Sobre el trono
"In illo tempore, en el tiempo en que yo era estudiante, y catedrático de Derecho político, y todavía joven, los que se sentían de algún modo oprimidos solían clamar por justicia, luchaban por establecer un orden más justo o -si tan utópico era su pensamiento- el orden justo; en fin, se rebeleban y hacían sus revoluciones bajo la invocación decente de principios generales, aunque ya por aquel entonces hubieran causado su poco de estrago las Reflexiones de Sorel sobre la violencia, y pronto un jerarca nazi quisiera sacar la pistola con sólo oír hablar de la cultura. Todo ello sonaba a escandalosa boutade, era increíble, porque la gente consideraba todavía el poder como un mal (mal necesario quizá, o mal menor, pero mal al fin) que sólo podía cohonestarse mediante su aplicación al mantenimiento de la convivencia dentro de normas bien establecidas. Aunque la lucha alrededor de los sistemas normativos, es decir: la lucha por la justicia, comportara en el fondo una competencia por el poder, el postularlo así hubiera sido cínico; el nombre mismo del poder sonaba a palabra deshonesta. Pues sin duda el poder -el poder crudo, desnudo- era -lo es- una obscenidad.
Hoy las cosas son muy diferentes. Hoy, por ejemplo, los grupos que se consideran oprimidos no reclaman justicia, sino "poder", y en este país donde estoy viviendo se oye y se lee a cada momento exigir black power, poder para los negros, chicano power, student power, y hasta gay power, pues incluso los homosexuales, en cuanto grupo, aspiran no ya a que se los tolere, o aun se los respete, sino a detentar su porción de poder en la sociedad. La adoración del poder -otro aspecto de la cual sería esa ola de violencia verbal y física que cubre y anega al mundo actual- encuentra a veces manifestaciones pintorescas o humorísticas, bastante reveladoras en su trivialidad. Así, el acto de la proclamación del candidato republicano a la presidencia de los Estados Unidos ha sido caracterizado como la coronation of Richard Nixon, el actual presidente, a quien se moteja también de Big Dick. ("Dick" es no sólo la forma familiar del nombre Richard, sino metáfora vulgar por "policía", "garrote" y "falo", un órgano este al que también se designa vulgarmente en todas partes como "cetro".) Muestra ello, me parece a mí, una especie de regodeo en la obscenidad del poder crudo que está muy a tono con la aceptación pasiva por parte del cuerpo social de tantos actos de violencia (secuestros de aviones, bombas enviadas por correo, violaciones, atracos y asesinatos a la vuelta de cada esquina, para no hablar de las atrocidades perpetradas por los gobiernos y sus agentes) que en otro tiempo hubieran sido inconcebibles y, desde luego, intolerables, y que hoy parecen, en cambio, aceptables y hasta dignas de admiración. El poder será inevitable dada la condición humana; pero no requiere ésta que se haga presente tan sin paliativos, ni que exhiba sin pudor su capacidad de envilecimiento. Quizá todo el esfuerzo de la cultura (y que nadie saque la pistola) ha consistido en el intento de cubrirlo, proveyéndolo de razonable justificación.

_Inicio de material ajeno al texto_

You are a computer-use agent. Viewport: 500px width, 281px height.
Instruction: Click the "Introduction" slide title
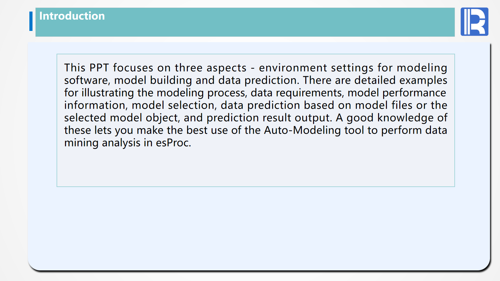point(72,16)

A bastantes lectores de mi novela Muertes de perro les resulta muy significativa, y a algunos demasiado shocking, la escena en que el dictador Bocanegra recibe a sus dignatarios sentado sobre el inodoro. Esta escena se relaciona en seguida con la ceremonia del lever de los príncipes en el Antiguo Régimen, a la que era un gran honor ser invitado. [...] Pero no hay que remontarse tanto en el tiempo y en la jerarquía para encontrar semejante práctica con el valor de una muestra de confianza suma. [...] El marqués de Villaurrutia cuenta en sus Memorias, divertido, que cuando fue a tomar posesión de su primer empleo diplomático como secretario de la embajada en París su jefe, el embajador, lo recibió graciosamente instalado en el bacín. Y esto ocurría en los últimos años del siglo pasado; ayer, como quien dice... Pero ayer mismo, en el número de agosto de este año de 1972, publica la revista norteamericana Esquire una semblanza de Lyndon B. Johnson donde se nos cuenta que, sintiendo cómo su rudeza de tejano lo ponía en evidencia a los ojos de sus más refinados colaboradores, la acentuaba, y llegaba a pedirles que lo acompañaran al cuarto de baño "para conversar con él mientras satisfacía las más personales necesidades físicas".
No siempre esta deferencia -que por lo común debía valer como una gran distinción- era, sin embargo, apreciada debidamente, ni a veces bien recibida por aquel a quien se quería agraciar. El conde Saint-Simon, en su denigratorio retrato del duque de Vendôme, se explaya relatando sus feas costumbres [...]".